Tristan Tax ProKaryawan di seluruh Indonesia harus bersiap menghadapi potongan pajak penghasilan (PPh) Pasal 21 yang lebih tinggi saat menerima Tunjangan Hari Raya (THR) Lebaran tahun ini. Peningkatan ini disebabkan oleh penerapan skema tarif efektif rata-rata (TER), yang dapat memperbesar jumlah pajak yang dipotong dari penghasilan tambahan seperti THR dan bonus.

Skema TER ini bertujuan untuk menyederhanakan perhitungan pajak sekaligus meningkatkan kepatuhan wajib pajak. Namun, bagi karyawan, kebijakan ini berpotensi membuat uang THR yang diterima lebih kecil. Dengan Ramadan dan Lebaran yang semakin dekat, perubahan ini bisa berdampak pada perencanaan keuangan banyak pekerja.

Menurut Fajry Akbar, pengamat pajak dari Center for Indonesia Taxation Analysis (CITA), skema TER dinilai merugikan wajib pajak dalam hal time value of money. Pasalnya, pegawai harus membayar pajak lebih besar di awal, yaitu pada periode Januari hingga November. Selain itu, kebijakan ini dianggap kurang tepat karena berimbas langsung pada THR yang akan dibayarkan dalam waktu dekat. Meskipun ada kompensasi pada bulan Desember, potongan pajak terhadap THR tetap lebih besar.

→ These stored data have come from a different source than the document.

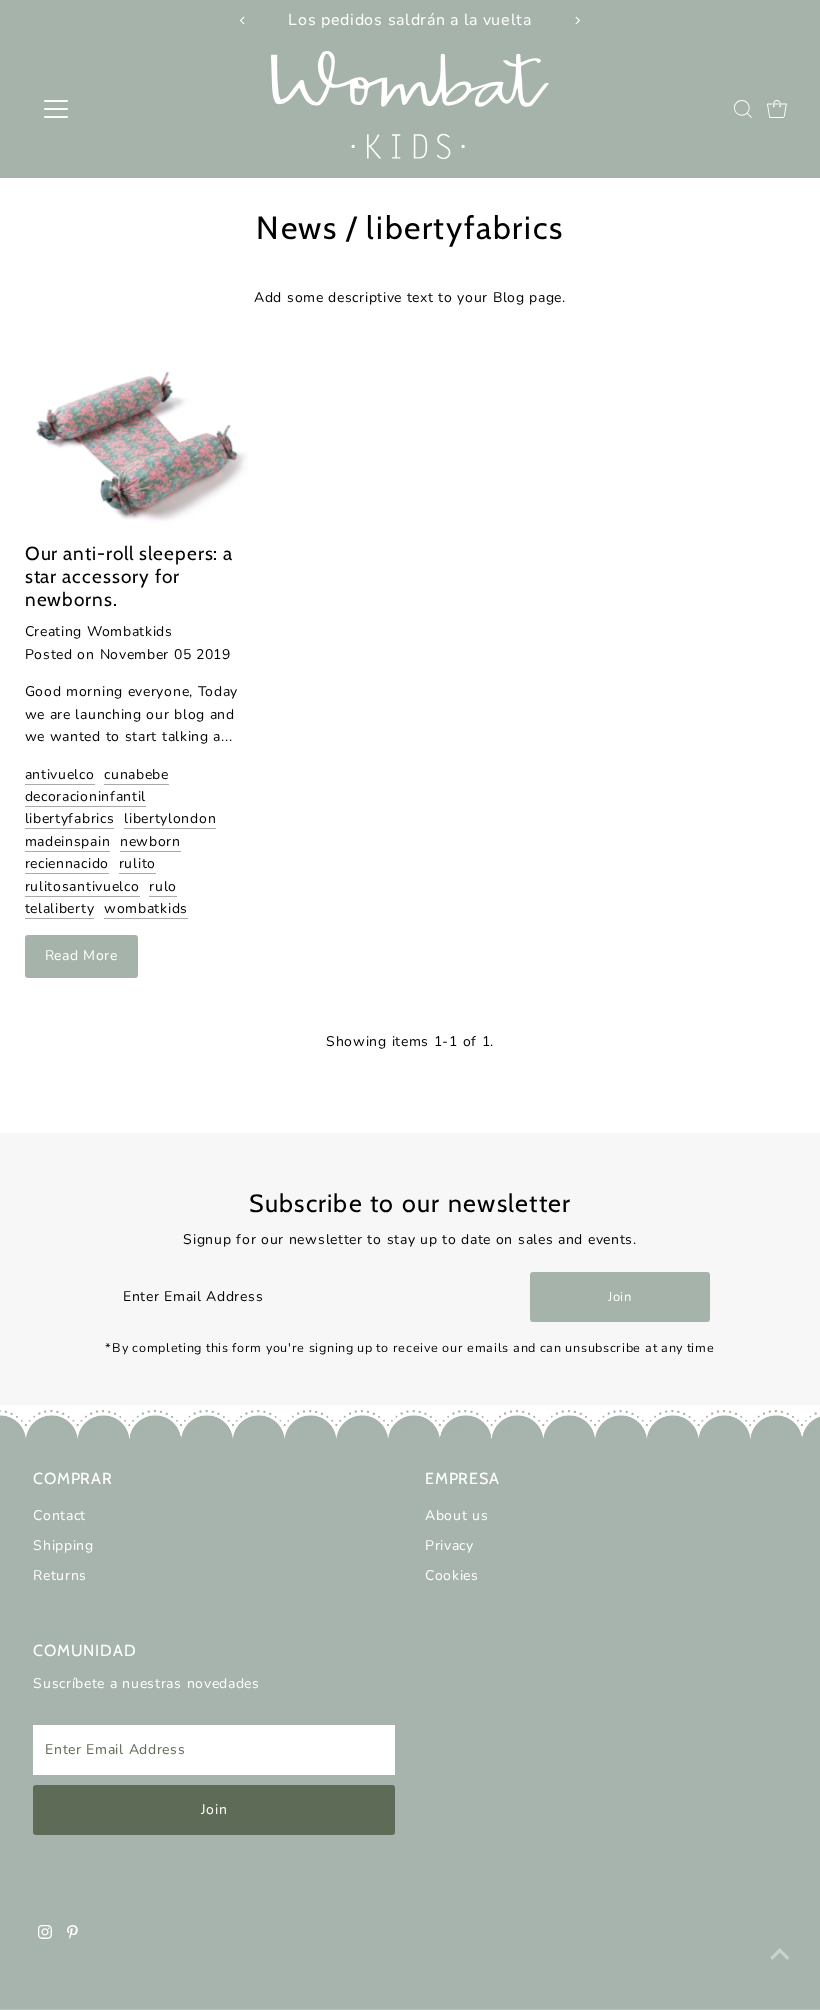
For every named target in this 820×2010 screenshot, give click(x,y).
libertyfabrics (70, 818)
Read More (81, 955)
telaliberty (60, 908)
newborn (150, 841)
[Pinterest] (72, 1935)
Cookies (452, 1575)
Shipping (63, 1545)
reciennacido (67, 863)
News (296, 227)
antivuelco (60, 774)
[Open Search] (743, 109)
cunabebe (136, 774)
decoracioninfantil (86, 796)
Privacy (449, 1545)
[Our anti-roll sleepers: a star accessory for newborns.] (137, 444)
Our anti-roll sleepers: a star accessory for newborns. (129, 576)
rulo (163, 886)
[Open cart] (777, 109)
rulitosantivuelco (82, 886)
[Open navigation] (122, 109)
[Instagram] (45, 1935)
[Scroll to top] (780, 1955)
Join (620, 1297)
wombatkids (146, 908)
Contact (59, 1515)
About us (457, 1515)
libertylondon (170, 818)
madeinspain (68, 841)
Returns (60, 1575)
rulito (137, 863)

Oleh karena itu, skema TER ini disarankan untuk direvisi atau dikembalikan ke metode perhitungan sebelumnya agar lebih adil bagi pekerja.

Aturan Skema TER dalam PMK 168/2023

Skema TER ini diatur dalam Peraturan Menteri Keuangan (PMK) Nomor 168 Tahun 2023, yang mengacu pada Peraturan Pemerintah (PP) 58/2023. Dalam aturan ini, besaran PPh Pasal 21 dihitung dengan mengalikan tarif efektif bulanan dengan jumlah penghasilan bruto yang diterima pegawai tetap dalam satu masa pajak.

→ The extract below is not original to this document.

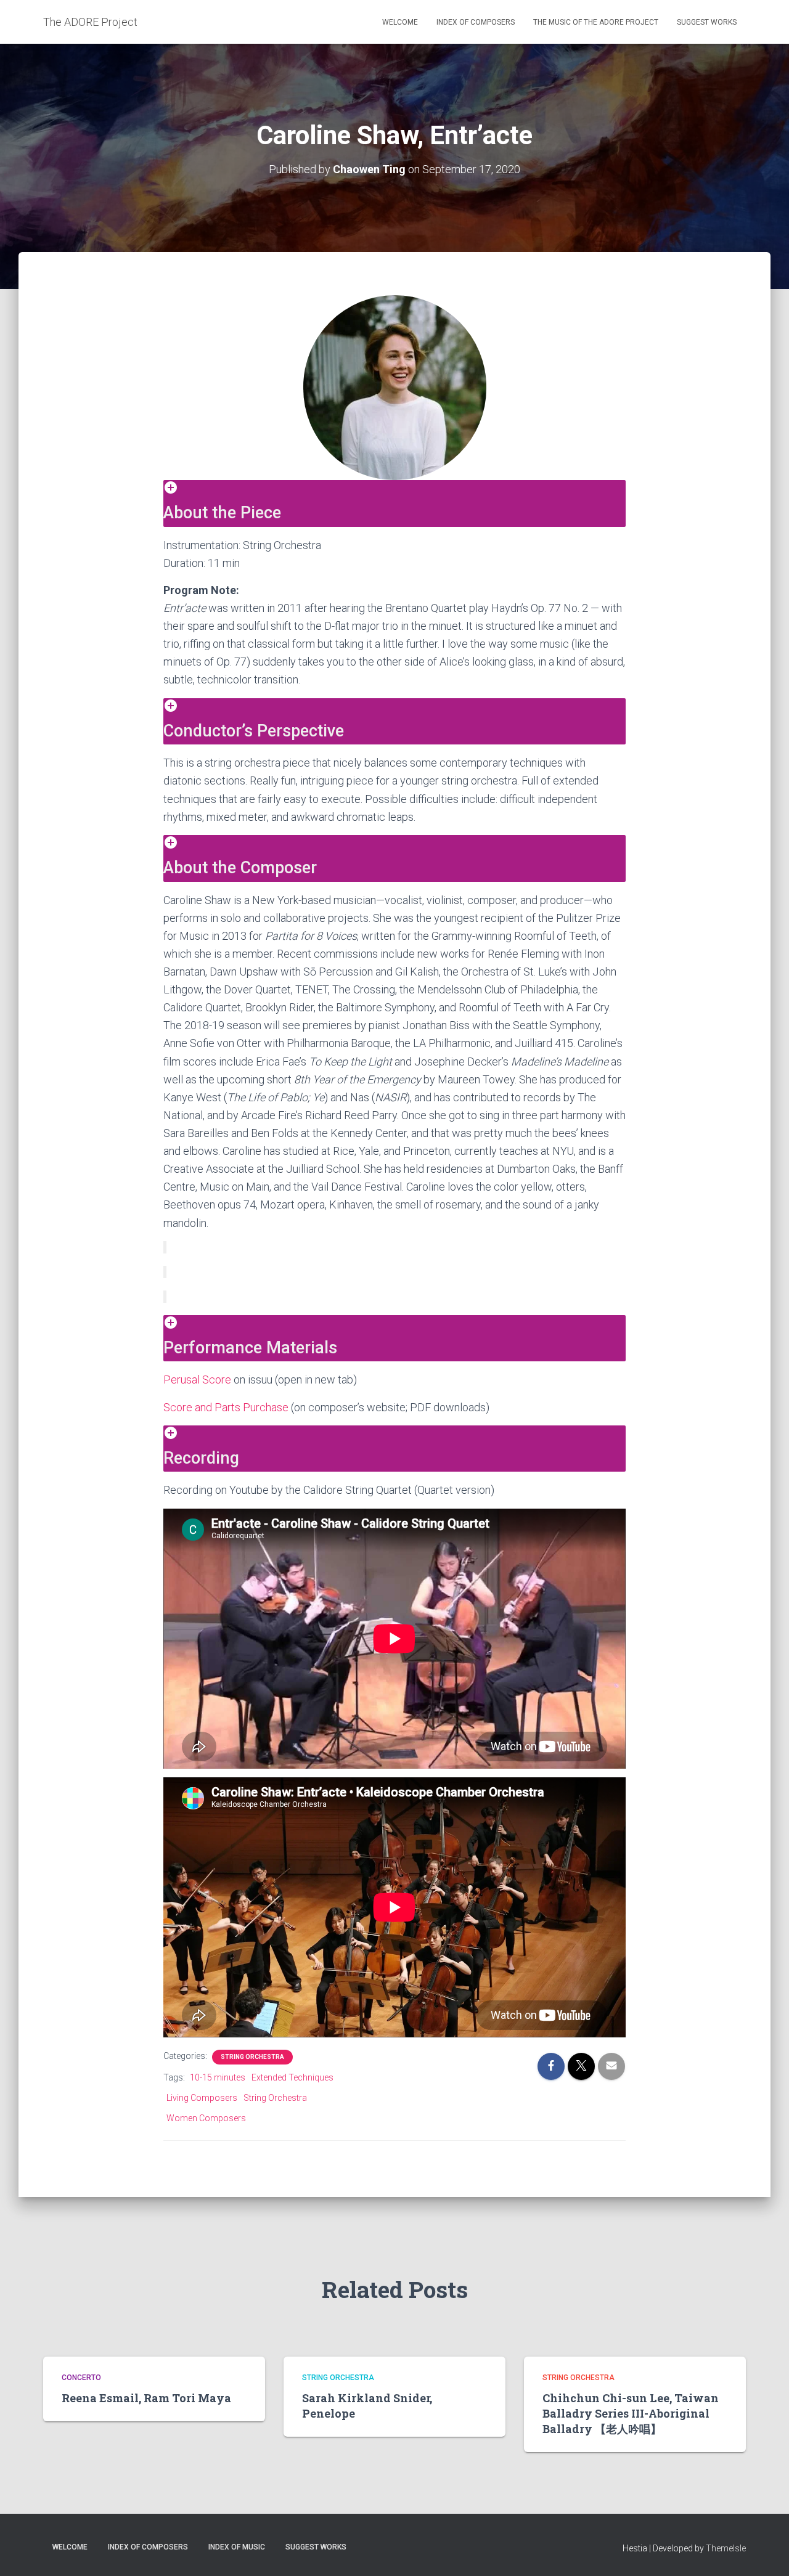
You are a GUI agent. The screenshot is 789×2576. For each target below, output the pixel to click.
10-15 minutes (217, 2077)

Salah satu ketentuan utama dalam skema TER adalah penghasilan tetap dan tidak tetap, seperti THR dan bonus, tidak dipisahkan dalam perhitungan pajak. Keduanya dijumlahkan dan dikenakan pemotongan berdasarkan tarif efektif rata-rata.

Sebagai contoh, seorang pegawai tetap bernama Tuan X (TK/0) menerima gaji Rp 8 juta per bulan pada Februari 2025. Berdasarkan tarif efektif bulanan kategori A, penghasilan tersebut dikenakan PPh 21 sebesar 1,5%.

Namun, pada Maret 2025, Tuan X mendapatkan THR sebesar satu kali gaji, sehingga total penghasilan brutonya menjadi Rp 16 juta. Dengan skema TER, tarif efektif bulanannya naik menjadi 7%, sehingga pajak yang dipotong menjadi lebih besar dibandingkan metode sebelumnya.

Meski demikian, Direktorat Jenderal Pajak (DJP) Kemenkeu memastikan bahwa penerapan skema TER tidak akan menambah beban pajak secara keseluruhan. Sebab, pada masa pajak Desember, pemberi kerja akan menghitung ulang pajak yang terutang dalam setahun menggunakan tarif umum PPh Pasal 17. Jika pajak yang telah dipotong dari Januari hingga November lebih besar, maka terdapat penyesuaian agar jumlah pajak yang dibayarkan tetap sama.

Dengan adanya aturan ini, karyawan perlu lebih cermat dalam merencanakan keuangan, terutama dalam menghadapi periode penerimaan THR dan bonus.